Screen-element location data:
=====
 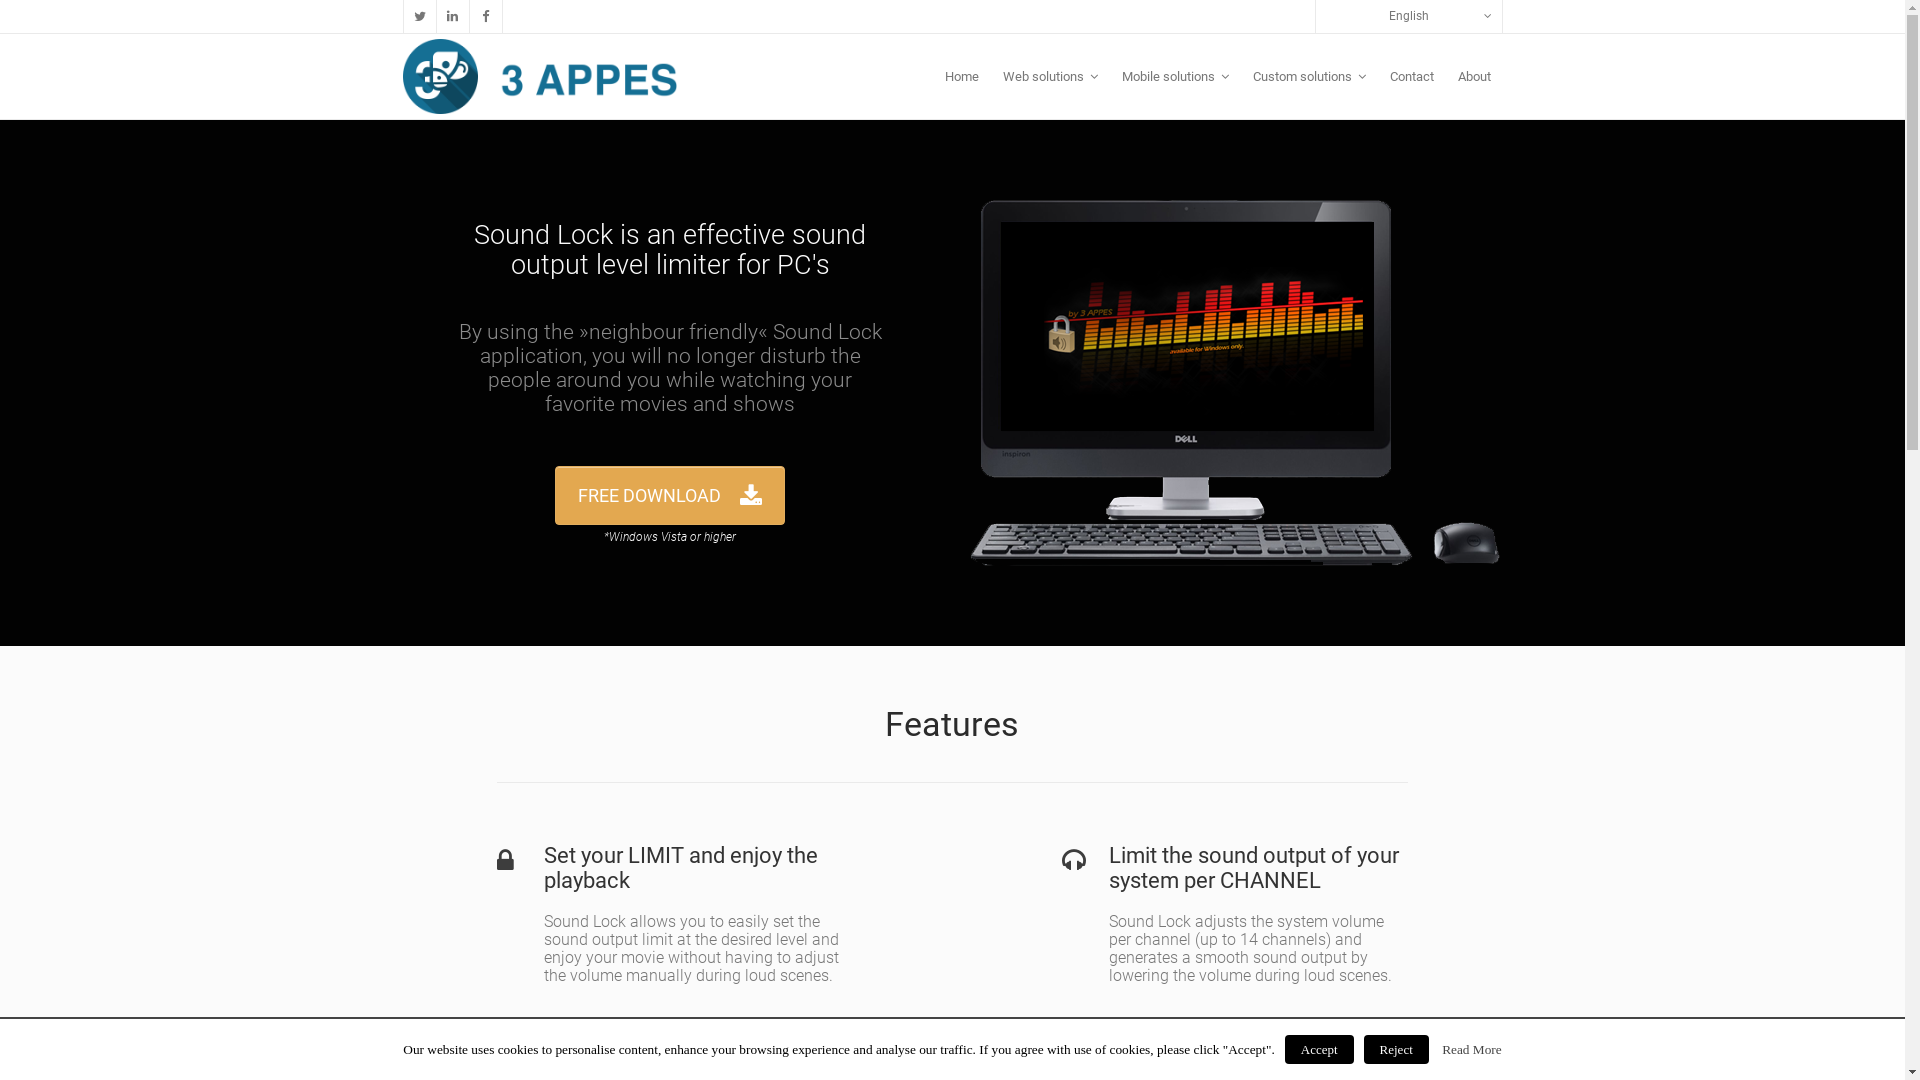 What do you see at coordinates (1048, 75) in the screenshot?
I see `'Web solutions'` at bounding box center [1048, 75].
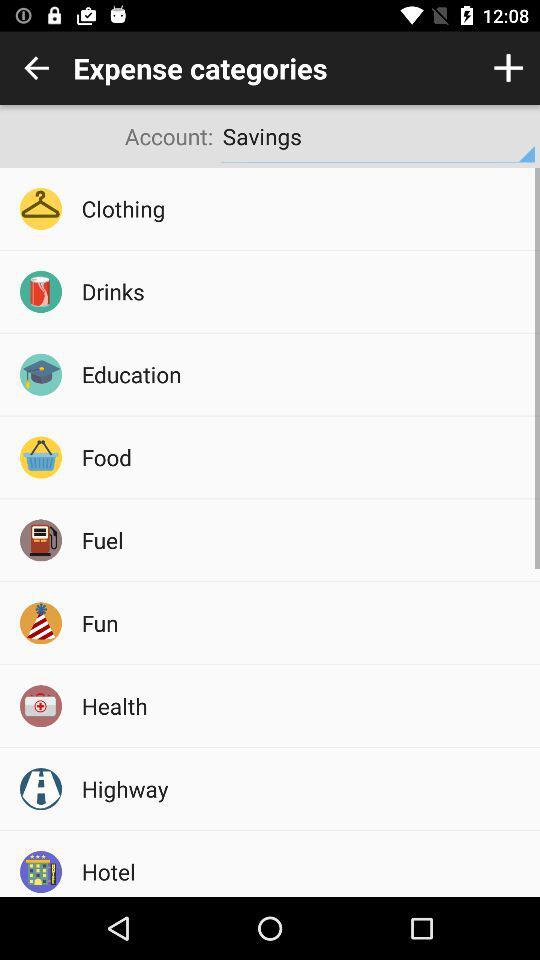 The image size is (540, 960). What do you see at coordinates (303, 870) in the screenshot?
I see `hotel` at bounding box center [303, 870].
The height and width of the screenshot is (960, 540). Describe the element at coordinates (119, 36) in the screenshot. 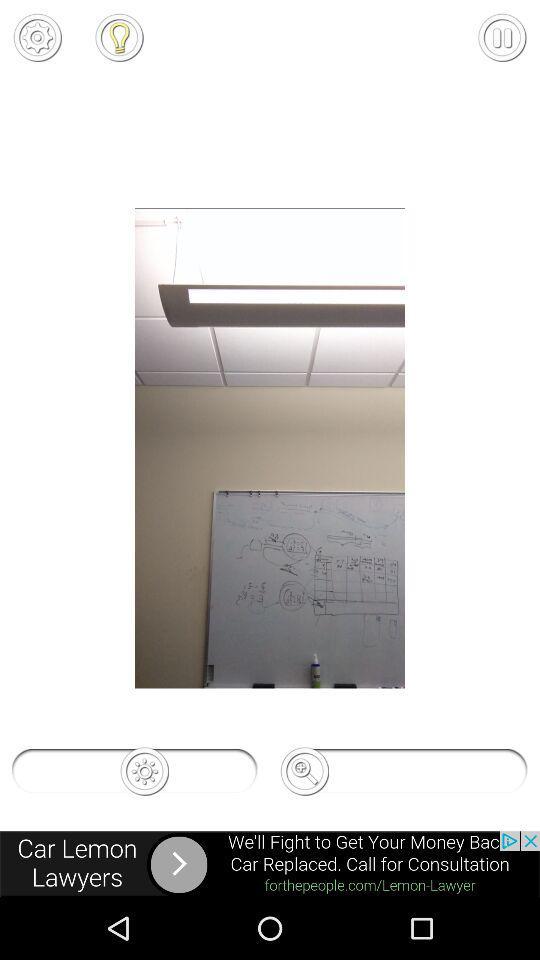

I see `flash` at that location.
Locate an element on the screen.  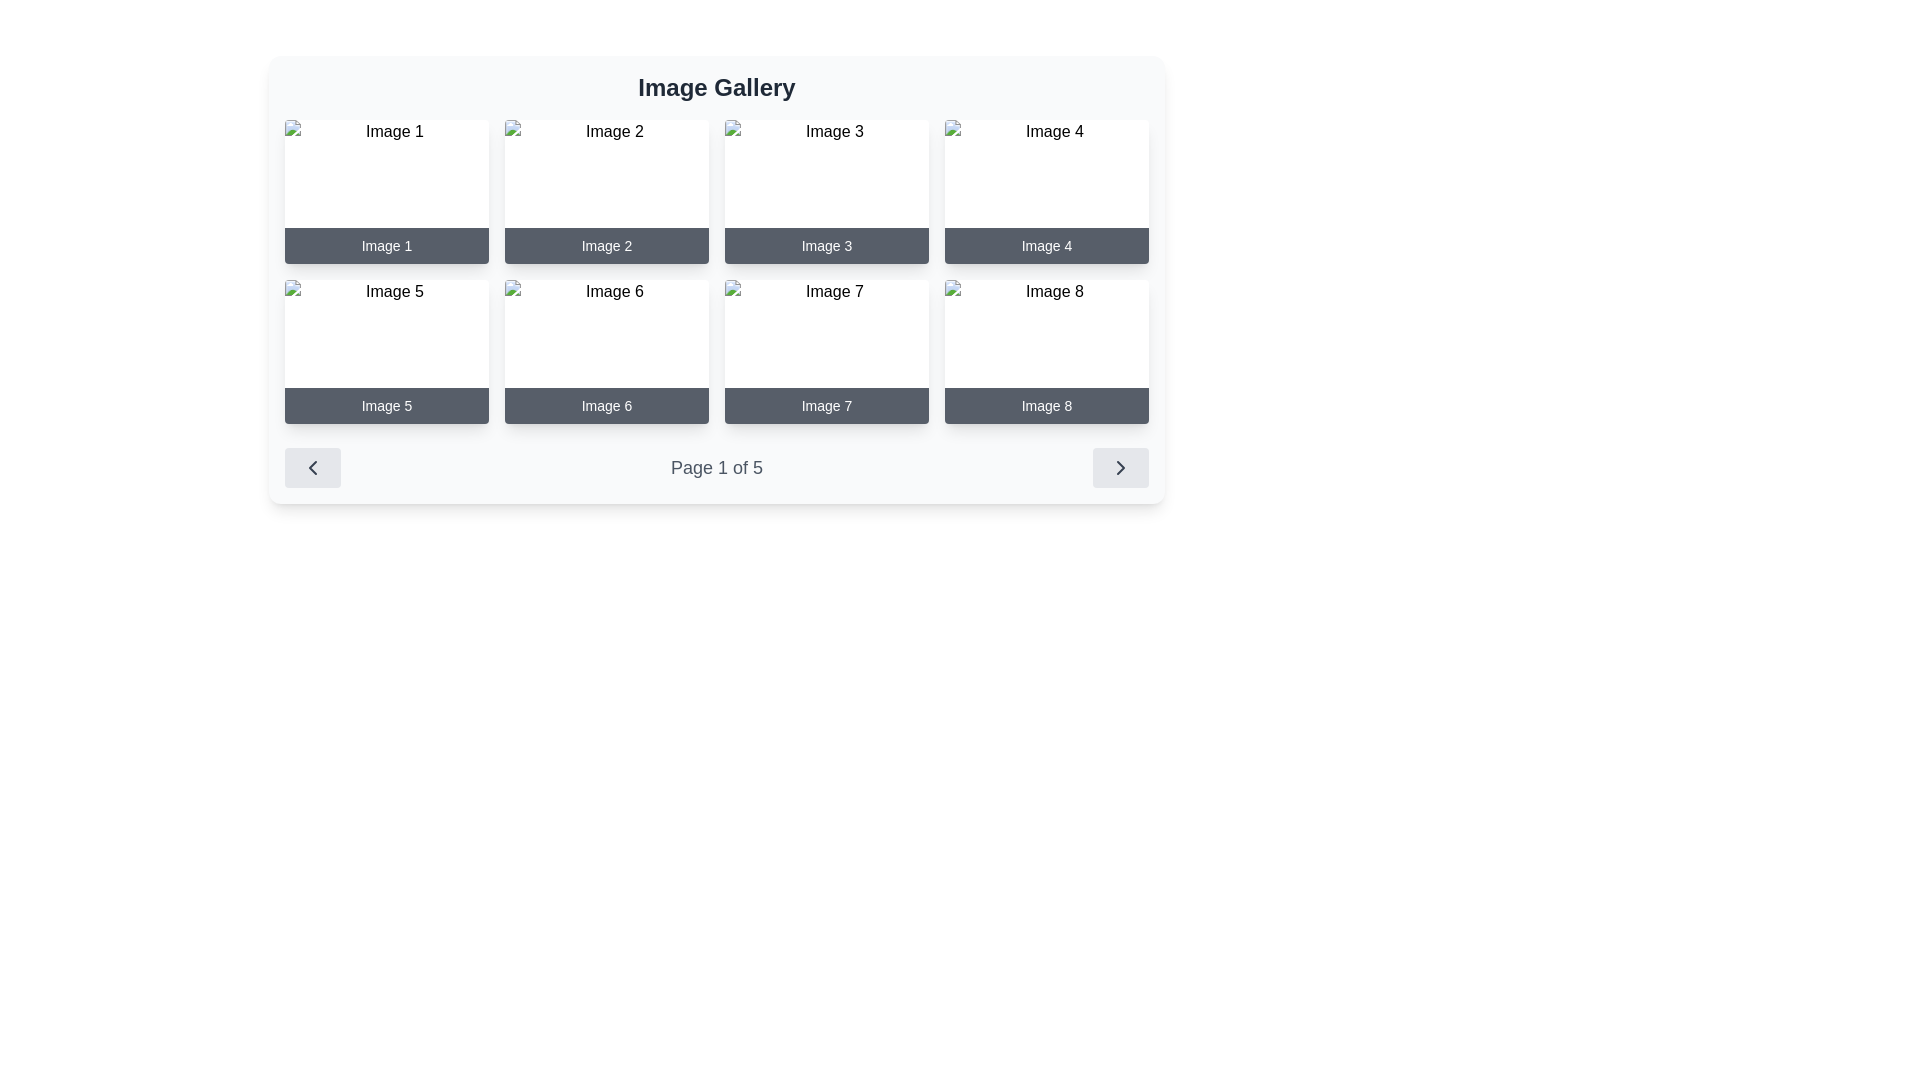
=====
What you need to do: Write out all of the data above verbatim, line for line. Leave the pictures out of your answer.

Exercise solution:
  What do you see at coordinates (1048, 75) in the screenshot?
I see `'Web solutions'` at bounding box center [1048, 75].
 The image size is (540, 960). What do you see at coordinates (303, 870) in the screenshot?
I see `hotel` at bounding box center [303, 870].
The height and width of the screenshot is (960, 540). Describe the element at coordinates (119, 36) in the screenshot. 

I see `flash` at that location.
Locate an element on the screen.  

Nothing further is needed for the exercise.